Halloween gives us collective permission to experiment, to step outside of the roles we normally play and become someone else, even if only for a few hours.
And as much as I love it, we shouldn’t need Halloween to do that. I wish it were easier for us to wake up one day and decide to shift the roles we’ve been playing in our own lives. To be a little braver, softer, bolder, freer, and have it actually stick (for more than a couple of days).
Which leads nicely to this week’s theme. How we CAN make those real-life shifts and changes a little easier - using a tool we all have at our disposal but rarely use - our stories. Those we unknowingly live inside, that are quietly shaping what we believe is (and isn’t) possible.
Stories like:
“If I change my career now, I’ll have wasted all that time.”
“You can’t want wealth and still be a good person.”
“If I’m the emotionally evolved one, I can fix the dynamic.”
Stories cosplaying as fact.
But the beautiful thing is, once you see them, you can start to rewrite them. You can decide when a story has served its purpose and start creating space for a new one to begin.
Now, show of hands…
Who is currently stumbling their way through some sort of transition?

🙋
It might have been sparked by something external, like changing careers or the end of a relationship. Or it could be an internal shake-up; you’ve started questioning the things you used to believe in, about the world, how it works, and your place within it.
Either way, you’re in a position where life is asking for change, and you’re in that middle bit where the old has fallen away, but whatever comes next still isn’t clear.

....

Task list:
1. According to the Halloween piece, what does Halloween give us collective permission to do?
2. Can you write out the records again from their start through the line containing "click(529, 94)", inclusive, with every coordinate in the answers increased by 147 and the requests repeated too? Leave the pictures out.

[Word and element location data]
....

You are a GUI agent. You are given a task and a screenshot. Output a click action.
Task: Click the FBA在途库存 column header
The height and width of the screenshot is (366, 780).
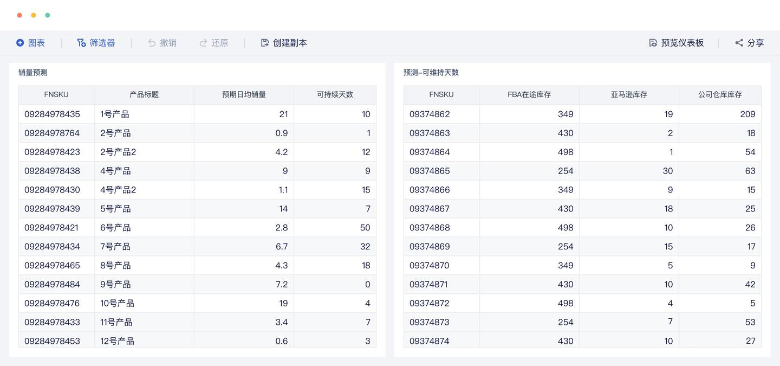click(529, 94)
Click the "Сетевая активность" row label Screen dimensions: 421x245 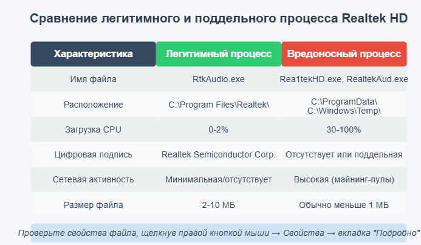(93, 180)
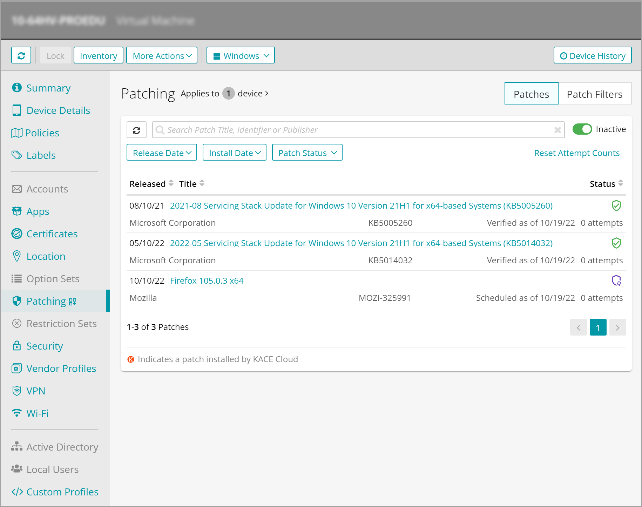Viewport: 642px width, 507px height.
Task: Expand the Release Date filter dropdown
Action: point(162,153)
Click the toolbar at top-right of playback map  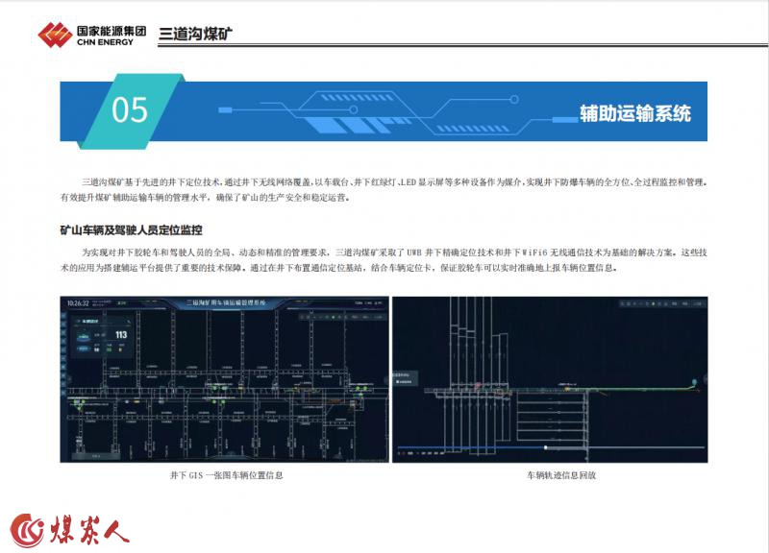[663, 301]
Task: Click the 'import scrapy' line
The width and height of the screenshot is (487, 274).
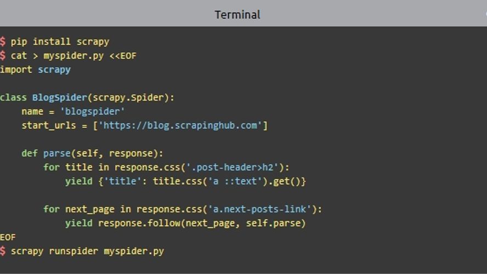Action: tap(35, 70)

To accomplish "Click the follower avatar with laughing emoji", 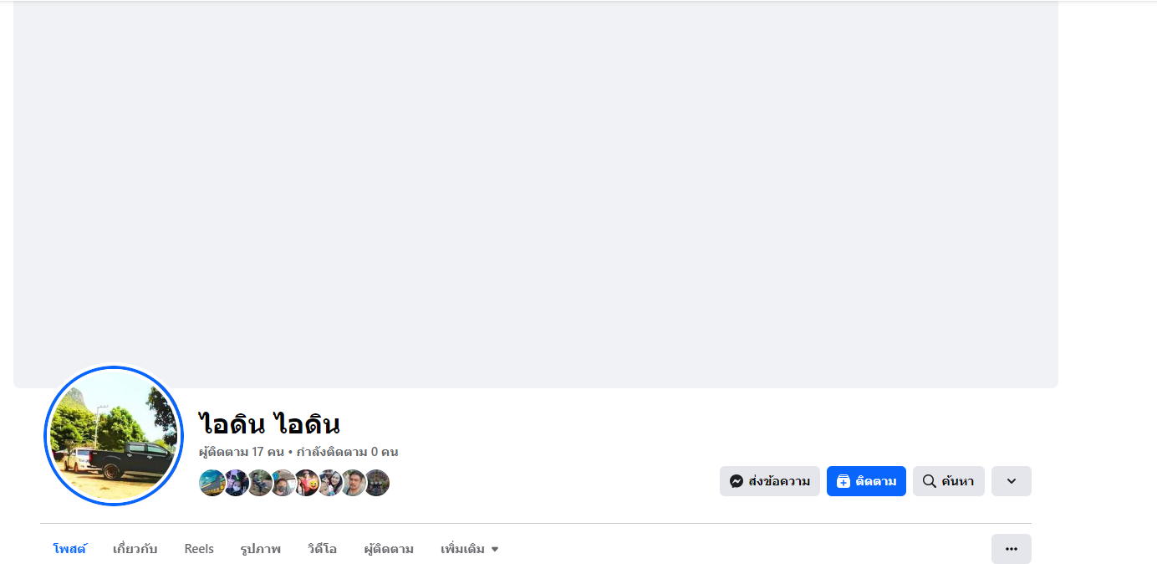I will tap(307, 483).
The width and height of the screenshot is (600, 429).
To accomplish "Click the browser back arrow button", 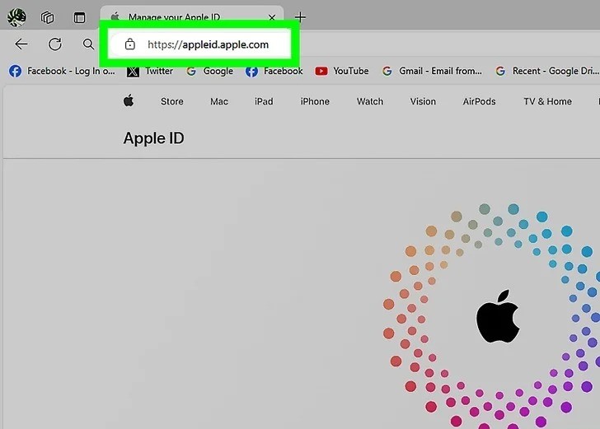I will click(x=21, y=44).
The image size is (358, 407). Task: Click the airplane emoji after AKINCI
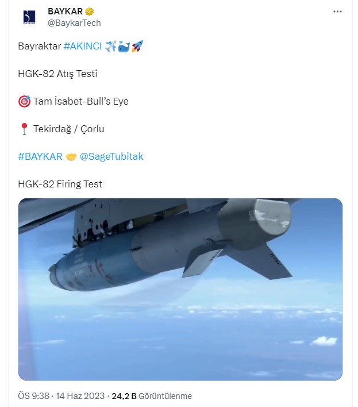coord(111,46)
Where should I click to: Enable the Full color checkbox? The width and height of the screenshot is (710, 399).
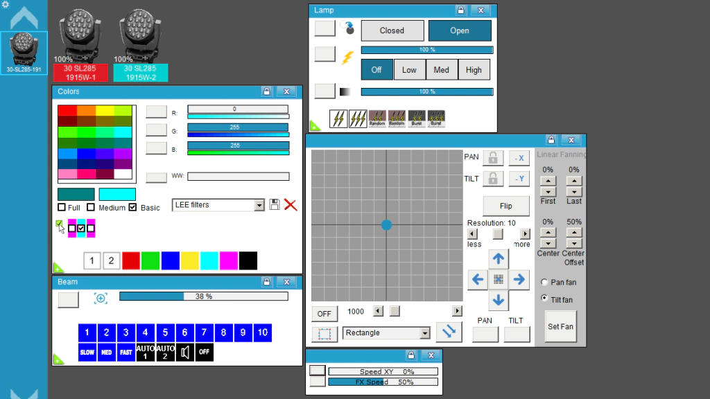click(x=62, y=207)
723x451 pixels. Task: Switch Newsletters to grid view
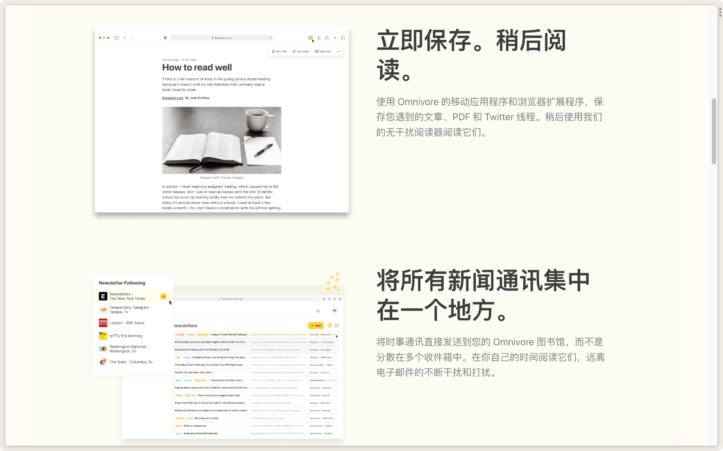click(337, 325)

....

Results:
1. To experiment, stepping outside the roles we normally play and becoming someone else, even if only for a few hours.

2.
You are a GUI agent. You are given a task and a screenshot. Output a click action.
Task: Click the FBA在途库存 column header
The height and width of the screenshot is (366, 780).
click(676, 241)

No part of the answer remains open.